The effect of fructose on intestinal triacylglycerol production and de novo fatty acid synthesis in humans and in an enterocyte model.

Abstract

Background: Cardiovascular disease (CVD) remains a significant cause of mortality globally, with a reduction in free sugars consumption a public health target for decreasing disease burden. Fructose raises post-prandial triacylglycerol (TAG) concentrations (risk factor for CVD), relative to glucose or sucrose, possibly due disrupted intestinal TAG metabolism. Aims: Determine whether effects of high-fructose consumption on plasma TAG concentration are explained by intestinal and/or hepatic TAG lipoprotein kinetics, as well as de novo lipogenesis (DNL), in humans and an in vitro model.
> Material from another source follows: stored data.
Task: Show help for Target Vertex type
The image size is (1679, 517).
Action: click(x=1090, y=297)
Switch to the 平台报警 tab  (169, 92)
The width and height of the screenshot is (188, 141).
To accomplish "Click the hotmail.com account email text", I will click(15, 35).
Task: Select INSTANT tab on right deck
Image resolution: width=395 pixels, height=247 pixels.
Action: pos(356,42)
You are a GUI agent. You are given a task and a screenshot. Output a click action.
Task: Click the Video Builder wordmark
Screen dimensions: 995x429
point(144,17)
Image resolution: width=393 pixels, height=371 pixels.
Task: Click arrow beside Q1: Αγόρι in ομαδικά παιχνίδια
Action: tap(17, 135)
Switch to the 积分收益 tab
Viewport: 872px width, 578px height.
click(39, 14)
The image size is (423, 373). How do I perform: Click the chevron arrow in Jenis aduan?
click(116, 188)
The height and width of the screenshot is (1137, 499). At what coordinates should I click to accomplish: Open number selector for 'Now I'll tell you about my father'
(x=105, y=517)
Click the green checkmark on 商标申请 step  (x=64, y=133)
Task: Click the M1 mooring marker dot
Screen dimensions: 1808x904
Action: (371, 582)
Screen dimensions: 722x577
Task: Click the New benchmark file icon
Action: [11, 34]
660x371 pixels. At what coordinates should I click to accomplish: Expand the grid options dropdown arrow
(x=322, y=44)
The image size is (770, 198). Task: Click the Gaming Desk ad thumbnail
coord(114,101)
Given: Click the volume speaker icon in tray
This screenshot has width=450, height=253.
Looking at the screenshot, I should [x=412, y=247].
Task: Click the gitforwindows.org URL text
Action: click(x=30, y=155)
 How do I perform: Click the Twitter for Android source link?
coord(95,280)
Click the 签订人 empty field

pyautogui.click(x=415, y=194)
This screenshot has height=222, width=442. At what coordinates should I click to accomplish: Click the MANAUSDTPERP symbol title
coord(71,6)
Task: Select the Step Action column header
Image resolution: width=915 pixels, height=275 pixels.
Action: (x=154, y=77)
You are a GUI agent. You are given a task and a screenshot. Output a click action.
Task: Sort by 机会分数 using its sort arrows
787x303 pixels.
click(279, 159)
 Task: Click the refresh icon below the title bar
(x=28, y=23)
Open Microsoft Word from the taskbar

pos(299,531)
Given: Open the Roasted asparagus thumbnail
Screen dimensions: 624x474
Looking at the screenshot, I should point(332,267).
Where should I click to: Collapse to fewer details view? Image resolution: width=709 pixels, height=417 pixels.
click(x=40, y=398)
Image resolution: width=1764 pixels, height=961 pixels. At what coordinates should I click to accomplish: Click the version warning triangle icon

Methods: Five overweight males consumed drinks containing 30% energy as fructose or complex carbohydrate hourly for 11h on two separate occasions, in a randomised cross-over design (4 week washout). Stable isotopes were given to measure DNL, chylomicron (CM)-TAG and VLDL-TAG kinetics. CM and VLDL were separated according to their apolipoprotein B (apoB) content (Sf>20 fraction). Caco-2 cells were treated (96h) with different fructose and glucose concentrations, or a mixture of sugars (“Mix”), and stable isotopes tracers ([13C6]-fructose; [13C6]-glucose). TAG enrichments were measured by gas chromatography-mass spectrometry. Results: Fructose consumption in comparison to the complex CHO had no effect on either intestinal or hepatic DNL. Intestinal and hepatic DNL were correlated in the fasted (P<0.0001) and fed state (P≤0.004). Plasma TAG (P<0.005) and VLDL-TAG (P=0.003) were greater, and CM-TAG production rate (PR, P=0.046) and fractional catabolic rate (FCR, P=0.073) lower, when fructose was consumed, with no differences in VLDL-TAG kinetics. Insulin was lower (P=0.005) and apoB48 (P=0.039), apoB100 (P=0.013) and plasma NEFA (P=0.013) higher in response to fructose. Caco-2 cells utilised fructose and glucose for TAG-palmitate and TAG-glycerol synthesis dose-dependently, with more palmitate derived from glucose after “Mix” treatment (P<0.05). Conclusions: Fructose increased post-prandial TAG concentrations, possibly due to less insulin-mediated lipoprotein metabolism. DNL was unaffected by fructose consumption. This study supports public strategies to restrict dietary free sugars.